I should be fast asleep. But I’m wide awake. Both boys are in bed. Joe is blissfully snoring. Not too loud (thank you Jesus!), & Oliver is doing is normal toss and turn. And the painful, pitiful, whimper that just breaks my heart.

At 7am we check-in for Oli’s surgery. Which begins at 8am. If all goes well, we should be able to leave & be home before 10am. And on the beautiful road to recovery!

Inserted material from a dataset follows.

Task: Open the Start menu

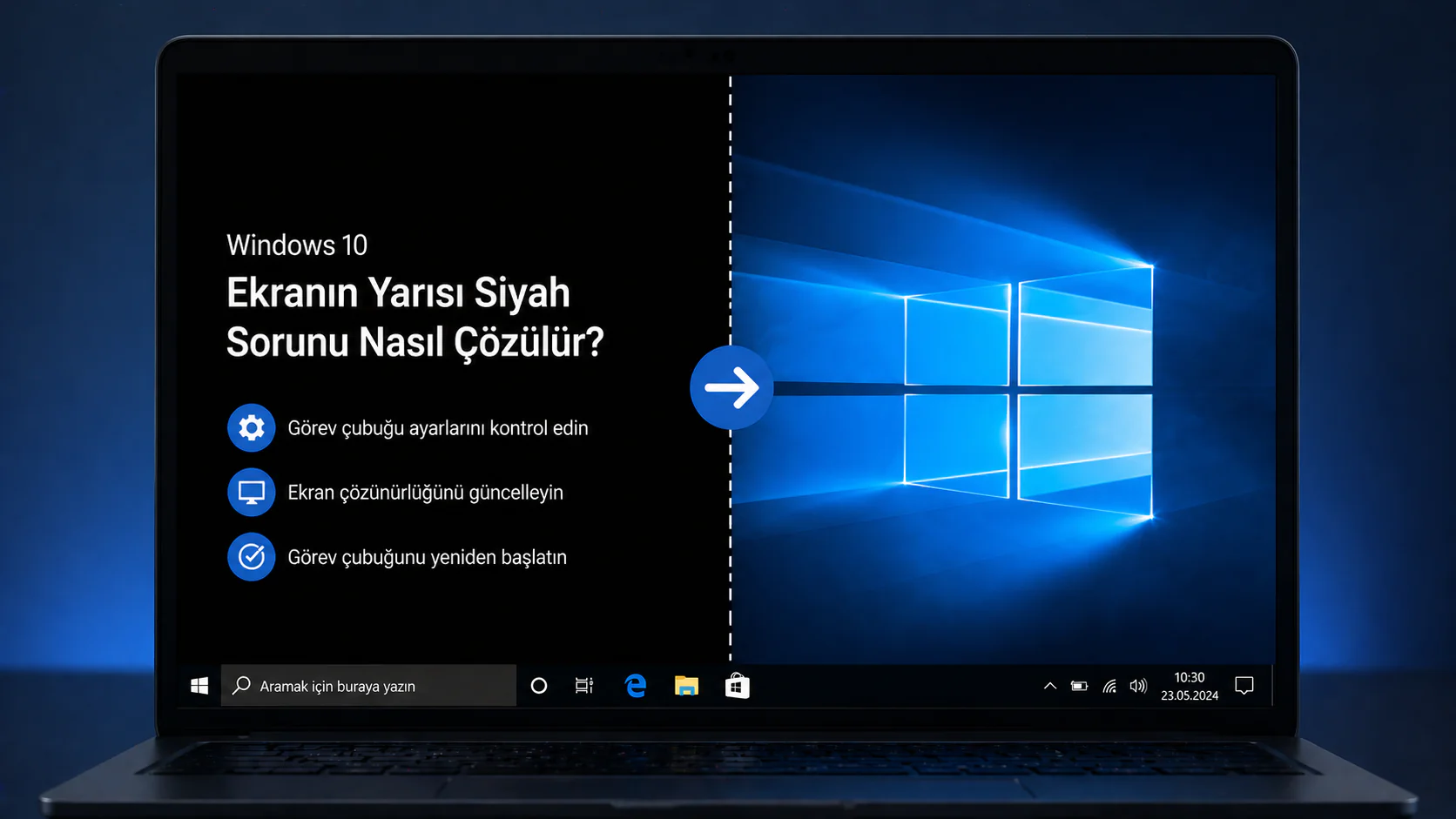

Oliver has been dealing with chronic ear infections for the last 11 months. Maybe longer. The earliest ear infection I can remember was at 6 months old, but to be honest, he’s had so many, we’ve lost count. I know that they seemed to hit every 4-6 weeks. Or at least they would get bad enough to the point where we had to take him in every 4-6 weeks. We have become well known & loved at the doctors office 🙂

I may not remember the number of ear infections Oliver has had, but I know that the last 6 weeks have been the hardest, roughest & most miserable ones for our little guy. I’m sure that you (yes, you the reader, reading this post right now) have experienced an ear infection or earache at one point in your life. Over the course of the last 6 weeks, Oli has had a persistent, stubborn, painful, double ear infection. He walks around rubbing his ears, yanking his ears, or rubbing his neck right below his ears. He’s a bit off balance. His appetite is gone. He wakes up every 90 minutes or so crying and holding his ears — the cold night air makes ear infections worse. He’s been grumpy (I totally get grumpy when I have a little headache, so he gets a free pass for 6 weeks of ear pain). And I wish I could say we just give him baby tylenol or ibuprofen for the pain, but because of all the antibiotics recently, he’s doing the “if you try & bring that dropper/syringe full of grape goo towards me I’ll grab it and run!” thing, or (my personal favorite) the “if you put it in my mouth I’ll spit it out, & continue to spit for 90 seconds because I’m a toddler” thing. Needless to say, we’ve been doing what we can to help our guy out. He takes Pediasure well, & we are able to mix some tylenol in that or his almond milk. He loves, loves, LOVES, being rubbed down with essential oils! I’ll use some lavender around his ears to help soothe those on really rough days. We play hard when he’s up & playful, and we rest when he needs it.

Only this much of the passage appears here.